Example: You shared a product brochure via email (Link A) and posted a different link on Twitter (Link B). Link A has 12 downloads and Link B has 47 downloads. Twitter is driving more engagement.

Collection shares and folder shares have analytics too. The process is the same:

  1. Go to Share Links.
  2. Find the collection or folder share.
  3. Click the chart icon.
  4. View the same metrics: total views, unique visitors, 7-day stats, 30-day stats, and activity timeline.

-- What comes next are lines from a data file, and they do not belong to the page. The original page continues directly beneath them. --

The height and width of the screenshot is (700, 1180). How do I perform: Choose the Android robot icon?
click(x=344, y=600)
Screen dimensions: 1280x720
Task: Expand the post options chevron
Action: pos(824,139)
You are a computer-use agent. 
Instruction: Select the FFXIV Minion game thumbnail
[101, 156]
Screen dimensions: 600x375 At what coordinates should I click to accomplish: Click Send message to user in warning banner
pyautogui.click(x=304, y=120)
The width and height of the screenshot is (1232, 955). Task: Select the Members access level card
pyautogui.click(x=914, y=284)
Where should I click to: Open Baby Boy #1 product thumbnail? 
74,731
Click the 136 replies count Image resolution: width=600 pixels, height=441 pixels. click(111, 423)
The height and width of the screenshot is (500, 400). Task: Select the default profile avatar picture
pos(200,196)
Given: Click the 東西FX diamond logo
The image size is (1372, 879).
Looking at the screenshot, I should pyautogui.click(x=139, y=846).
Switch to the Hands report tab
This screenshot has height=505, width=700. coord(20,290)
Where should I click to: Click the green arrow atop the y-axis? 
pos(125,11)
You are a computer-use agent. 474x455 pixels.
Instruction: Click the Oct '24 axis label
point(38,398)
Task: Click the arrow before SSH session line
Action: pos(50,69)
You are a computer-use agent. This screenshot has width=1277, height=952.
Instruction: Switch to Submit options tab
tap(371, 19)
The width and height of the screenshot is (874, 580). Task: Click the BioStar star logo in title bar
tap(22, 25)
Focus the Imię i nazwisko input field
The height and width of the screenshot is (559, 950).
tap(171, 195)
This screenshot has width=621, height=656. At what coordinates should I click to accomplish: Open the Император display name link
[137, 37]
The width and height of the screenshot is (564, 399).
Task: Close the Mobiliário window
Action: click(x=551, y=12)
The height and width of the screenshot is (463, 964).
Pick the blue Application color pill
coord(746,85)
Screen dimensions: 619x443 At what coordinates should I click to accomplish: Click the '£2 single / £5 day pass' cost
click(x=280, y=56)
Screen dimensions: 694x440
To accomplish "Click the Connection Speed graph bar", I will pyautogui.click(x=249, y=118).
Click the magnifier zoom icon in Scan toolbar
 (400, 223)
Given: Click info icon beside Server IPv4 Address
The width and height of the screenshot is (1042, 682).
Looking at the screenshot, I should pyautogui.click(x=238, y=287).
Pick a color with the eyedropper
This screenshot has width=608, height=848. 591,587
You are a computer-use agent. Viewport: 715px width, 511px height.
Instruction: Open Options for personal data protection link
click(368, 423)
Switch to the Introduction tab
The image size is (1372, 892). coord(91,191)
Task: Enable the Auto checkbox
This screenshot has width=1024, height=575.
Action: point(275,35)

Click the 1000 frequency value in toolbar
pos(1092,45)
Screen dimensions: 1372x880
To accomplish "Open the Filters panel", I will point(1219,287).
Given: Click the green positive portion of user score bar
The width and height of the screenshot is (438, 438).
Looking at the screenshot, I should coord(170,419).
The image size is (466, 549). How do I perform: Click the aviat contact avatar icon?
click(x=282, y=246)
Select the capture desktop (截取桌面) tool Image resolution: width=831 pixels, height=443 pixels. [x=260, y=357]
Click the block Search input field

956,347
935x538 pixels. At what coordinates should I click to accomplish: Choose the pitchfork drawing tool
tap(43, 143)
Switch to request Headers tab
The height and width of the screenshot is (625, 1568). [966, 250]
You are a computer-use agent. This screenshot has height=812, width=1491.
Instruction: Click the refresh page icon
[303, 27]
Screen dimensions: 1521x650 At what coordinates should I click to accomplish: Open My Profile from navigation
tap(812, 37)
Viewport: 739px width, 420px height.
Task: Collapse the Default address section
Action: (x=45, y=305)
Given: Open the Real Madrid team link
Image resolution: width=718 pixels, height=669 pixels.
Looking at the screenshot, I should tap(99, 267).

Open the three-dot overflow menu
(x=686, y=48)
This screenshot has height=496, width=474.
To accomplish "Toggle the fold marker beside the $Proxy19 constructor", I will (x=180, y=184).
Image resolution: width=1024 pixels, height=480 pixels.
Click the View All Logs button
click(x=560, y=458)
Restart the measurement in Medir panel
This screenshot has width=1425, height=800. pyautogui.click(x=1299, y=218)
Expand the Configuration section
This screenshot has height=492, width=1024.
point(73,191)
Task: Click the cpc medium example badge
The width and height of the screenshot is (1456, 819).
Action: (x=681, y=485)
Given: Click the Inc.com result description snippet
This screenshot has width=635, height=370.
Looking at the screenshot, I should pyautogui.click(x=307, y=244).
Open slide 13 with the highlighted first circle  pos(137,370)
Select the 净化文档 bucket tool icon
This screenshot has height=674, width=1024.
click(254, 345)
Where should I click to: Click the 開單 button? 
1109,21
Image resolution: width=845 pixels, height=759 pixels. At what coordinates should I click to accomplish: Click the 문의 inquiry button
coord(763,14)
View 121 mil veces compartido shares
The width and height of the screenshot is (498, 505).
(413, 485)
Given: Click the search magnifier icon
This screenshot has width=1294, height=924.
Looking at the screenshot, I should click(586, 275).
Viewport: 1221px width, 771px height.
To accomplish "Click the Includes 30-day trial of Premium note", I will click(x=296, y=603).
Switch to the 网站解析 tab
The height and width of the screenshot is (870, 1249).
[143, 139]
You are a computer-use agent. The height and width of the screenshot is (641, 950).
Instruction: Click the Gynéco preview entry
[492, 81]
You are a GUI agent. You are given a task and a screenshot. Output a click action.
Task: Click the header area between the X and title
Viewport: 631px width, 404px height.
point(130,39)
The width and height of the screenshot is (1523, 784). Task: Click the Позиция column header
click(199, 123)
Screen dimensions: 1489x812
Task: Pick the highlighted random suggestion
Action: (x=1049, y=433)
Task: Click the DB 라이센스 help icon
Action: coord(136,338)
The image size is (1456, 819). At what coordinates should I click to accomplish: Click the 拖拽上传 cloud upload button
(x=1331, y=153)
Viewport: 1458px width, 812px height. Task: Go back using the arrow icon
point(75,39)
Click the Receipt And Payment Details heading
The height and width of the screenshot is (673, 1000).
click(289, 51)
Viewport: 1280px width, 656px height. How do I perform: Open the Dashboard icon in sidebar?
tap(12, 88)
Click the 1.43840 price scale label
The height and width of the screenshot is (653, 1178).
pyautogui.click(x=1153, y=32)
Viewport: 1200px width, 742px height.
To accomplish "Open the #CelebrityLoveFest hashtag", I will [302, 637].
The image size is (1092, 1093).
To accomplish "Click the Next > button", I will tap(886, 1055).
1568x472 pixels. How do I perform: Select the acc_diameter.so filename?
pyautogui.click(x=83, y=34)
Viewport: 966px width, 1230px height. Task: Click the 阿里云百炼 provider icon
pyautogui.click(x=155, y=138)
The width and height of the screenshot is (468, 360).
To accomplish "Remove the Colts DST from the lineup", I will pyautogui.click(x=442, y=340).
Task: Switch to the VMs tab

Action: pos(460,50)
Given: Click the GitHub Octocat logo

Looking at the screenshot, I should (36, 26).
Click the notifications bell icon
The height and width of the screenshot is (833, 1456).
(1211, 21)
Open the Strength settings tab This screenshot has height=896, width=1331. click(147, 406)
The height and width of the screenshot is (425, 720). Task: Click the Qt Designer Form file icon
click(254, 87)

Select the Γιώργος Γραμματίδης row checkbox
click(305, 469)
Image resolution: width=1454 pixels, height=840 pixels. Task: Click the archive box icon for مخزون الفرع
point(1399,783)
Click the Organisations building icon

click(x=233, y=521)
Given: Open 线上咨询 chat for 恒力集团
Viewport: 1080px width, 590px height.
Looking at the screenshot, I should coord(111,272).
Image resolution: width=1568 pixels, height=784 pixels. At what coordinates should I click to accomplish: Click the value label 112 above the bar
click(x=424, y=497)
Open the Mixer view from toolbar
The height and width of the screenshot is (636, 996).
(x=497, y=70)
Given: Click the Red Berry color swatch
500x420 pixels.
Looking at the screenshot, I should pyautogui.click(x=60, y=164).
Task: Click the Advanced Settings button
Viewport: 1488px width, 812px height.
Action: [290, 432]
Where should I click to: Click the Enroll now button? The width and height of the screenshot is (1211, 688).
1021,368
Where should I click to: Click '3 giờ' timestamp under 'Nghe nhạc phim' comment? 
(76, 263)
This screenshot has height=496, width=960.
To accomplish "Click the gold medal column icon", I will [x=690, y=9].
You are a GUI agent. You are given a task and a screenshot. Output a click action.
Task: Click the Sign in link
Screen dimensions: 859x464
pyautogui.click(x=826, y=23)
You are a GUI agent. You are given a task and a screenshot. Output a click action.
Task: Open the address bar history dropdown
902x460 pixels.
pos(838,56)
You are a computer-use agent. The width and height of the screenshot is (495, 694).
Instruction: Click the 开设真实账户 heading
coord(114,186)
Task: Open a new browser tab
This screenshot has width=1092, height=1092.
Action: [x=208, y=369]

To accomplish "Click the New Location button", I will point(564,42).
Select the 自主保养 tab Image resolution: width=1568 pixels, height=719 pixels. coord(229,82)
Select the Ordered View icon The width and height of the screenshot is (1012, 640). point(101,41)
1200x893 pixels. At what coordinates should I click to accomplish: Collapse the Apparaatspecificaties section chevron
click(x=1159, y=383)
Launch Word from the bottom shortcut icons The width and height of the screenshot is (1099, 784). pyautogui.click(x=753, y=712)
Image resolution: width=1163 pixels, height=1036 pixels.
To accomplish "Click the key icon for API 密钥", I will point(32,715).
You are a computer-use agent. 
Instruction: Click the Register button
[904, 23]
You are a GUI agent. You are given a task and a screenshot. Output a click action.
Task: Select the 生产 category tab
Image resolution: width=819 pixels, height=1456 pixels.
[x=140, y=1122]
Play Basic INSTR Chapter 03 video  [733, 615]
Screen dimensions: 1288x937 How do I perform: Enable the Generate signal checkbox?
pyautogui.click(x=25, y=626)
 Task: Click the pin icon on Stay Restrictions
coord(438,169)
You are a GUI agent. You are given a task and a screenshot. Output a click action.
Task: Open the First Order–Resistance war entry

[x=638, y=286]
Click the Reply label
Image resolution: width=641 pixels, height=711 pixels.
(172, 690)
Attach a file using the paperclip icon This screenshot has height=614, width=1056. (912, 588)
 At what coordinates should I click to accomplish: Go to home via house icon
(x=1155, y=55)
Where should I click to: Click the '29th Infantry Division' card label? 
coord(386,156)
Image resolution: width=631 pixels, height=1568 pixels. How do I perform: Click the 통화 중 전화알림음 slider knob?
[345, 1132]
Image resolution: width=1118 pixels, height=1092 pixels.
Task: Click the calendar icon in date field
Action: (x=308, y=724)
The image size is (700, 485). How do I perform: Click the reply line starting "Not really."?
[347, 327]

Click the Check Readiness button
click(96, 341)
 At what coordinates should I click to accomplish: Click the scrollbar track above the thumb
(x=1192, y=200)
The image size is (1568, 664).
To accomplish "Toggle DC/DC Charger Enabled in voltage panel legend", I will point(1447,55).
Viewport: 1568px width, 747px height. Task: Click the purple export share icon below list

GolemDrive analytics focus on aggregate numbers. The platform does not:

  • Track individual recipients by name or identity.
  • Collect personal information about who opens your links.
  • Share analytics data with third parties.

The person downloading the file remains anonymous to you unless you have asked them to identify themselves through some other means.

  • Check a day or two after sharing to see if your recipient accessed the file. Most people open shared links within 24-48 hours.
  • High views, low downloads usually means something is blocking the download. Common causes: password is too hard, file is not what the recipient expected, or the page is confusing.
  • Use separate links for separate audiences to compare how different groups engage with your files.
  • Monitor long-lived links periodically. If a link you shared months ago suddenly gets a spike in views, someone may have re-shared it.
  • Check before revoking. Before you revoke or expire a link, check analytics to make sure everyone who needs the file has already downloaded it.